Whenever a law firm merger or acquisition is announced, there is often much speculation about who will be the managing partner, what the outcome of the partner vote is likely to be, what the newly-merged firm will be called and which offices will be closed. But, a business should not merge for merger's sake. A merger is a means to achieve your strategic objectives and, in a professional services firm, this should come back to serving clients.

"The clients' views are paramount," affirms Andrew Leaitherland, managing partner of DWF. "Often, it is alignment with the client's business that leads to the approach being made in the first place. Sometimes it is an opportunity to service particular clients in new locations, sometimes it is an opportunity to do different types of work for the client through the merger and sometimes it is adding more of what you do. In all cases, though, it is the client that shapes the discussion."

There is often so much involved in the practical and emotional rollercoaster of combining two firms that it is hard to keep clients at the centre of the merger process.

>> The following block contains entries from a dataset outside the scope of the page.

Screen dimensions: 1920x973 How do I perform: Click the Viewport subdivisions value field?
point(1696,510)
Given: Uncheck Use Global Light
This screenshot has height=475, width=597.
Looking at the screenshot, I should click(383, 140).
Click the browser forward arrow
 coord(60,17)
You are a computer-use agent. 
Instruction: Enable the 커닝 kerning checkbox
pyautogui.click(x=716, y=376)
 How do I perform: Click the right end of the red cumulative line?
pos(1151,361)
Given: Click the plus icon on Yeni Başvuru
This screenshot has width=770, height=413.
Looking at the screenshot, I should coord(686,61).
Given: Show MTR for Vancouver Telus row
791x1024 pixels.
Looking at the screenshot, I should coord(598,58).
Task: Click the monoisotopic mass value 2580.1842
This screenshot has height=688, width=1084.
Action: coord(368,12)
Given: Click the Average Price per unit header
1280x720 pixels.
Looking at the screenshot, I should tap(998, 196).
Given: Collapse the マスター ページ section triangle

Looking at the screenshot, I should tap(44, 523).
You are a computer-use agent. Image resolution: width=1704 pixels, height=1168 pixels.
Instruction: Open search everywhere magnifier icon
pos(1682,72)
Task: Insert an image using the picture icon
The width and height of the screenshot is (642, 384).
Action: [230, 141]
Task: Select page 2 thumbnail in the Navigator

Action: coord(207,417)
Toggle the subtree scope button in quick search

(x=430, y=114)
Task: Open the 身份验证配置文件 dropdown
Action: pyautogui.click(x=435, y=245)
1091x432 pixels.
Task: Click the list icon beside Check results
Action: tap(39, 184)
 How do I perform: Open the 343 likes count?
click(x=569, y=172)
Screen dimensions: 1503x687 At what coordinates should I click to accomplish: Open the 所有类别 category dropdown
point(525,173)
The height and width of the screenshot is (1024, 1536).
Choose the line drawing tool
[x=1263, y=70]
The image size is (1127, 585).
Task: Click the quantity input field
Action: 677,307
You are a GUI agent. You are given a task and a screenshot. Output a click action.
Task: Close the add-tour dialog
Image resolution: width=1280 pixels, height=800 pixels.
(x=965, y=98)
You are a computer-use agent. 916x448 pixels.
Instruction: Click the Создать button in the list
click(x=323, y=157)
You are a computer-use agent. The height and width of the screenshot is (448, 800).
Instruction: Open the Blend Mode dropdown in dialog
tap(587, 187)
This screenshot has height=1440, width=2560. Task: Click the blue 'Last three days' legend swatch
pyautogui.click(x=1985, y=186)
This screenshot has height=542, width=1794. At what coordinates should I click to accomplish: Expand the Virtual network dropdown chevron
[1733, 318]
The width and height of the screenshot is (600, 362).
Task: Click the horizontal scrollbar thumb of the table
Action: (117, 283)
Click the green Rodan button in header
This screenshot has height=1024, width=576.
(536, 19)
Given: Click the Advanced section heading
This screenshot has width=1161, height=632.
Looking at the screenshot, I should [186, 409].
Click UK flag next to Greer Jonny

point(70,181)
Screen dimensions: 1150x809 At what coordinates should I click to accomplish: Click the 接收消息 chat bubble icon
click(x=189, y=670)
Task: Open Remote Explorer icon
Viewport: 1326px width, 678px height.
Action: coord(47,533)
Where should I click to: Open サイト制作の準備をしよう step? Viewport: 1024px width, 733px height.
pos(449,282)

But, a genuinely client-centric approach means managing each stage of the merger process from the client's perspective. It involves managing client communications, due diligence, client conflicts and, last but not least, the client value proposition.

1. Client communication

There is no fixed rule about when to share merger plans with clients - after all, no two mergers are ever the same. Likewise, different clients will require different approaches. Nevertheless, earlier is likely to be more beneficial than later. According to research by Acritas, more than a fifth
of clients are less likely to use a law firm
if it merges.1

"The reasons why a client will be less likely to use a firm vary according to the shape and size of the merger," commented CEO Lisa Hart Shepherd. "One thing is clear: unless a firm conducts a measured consultation process with clients at the outset of a merger, it will not be able to identify which 21 per cent are at risk. Without this understanding, law firms can't overcome this reaction and turn it into a positive, rather than a negative, outcome."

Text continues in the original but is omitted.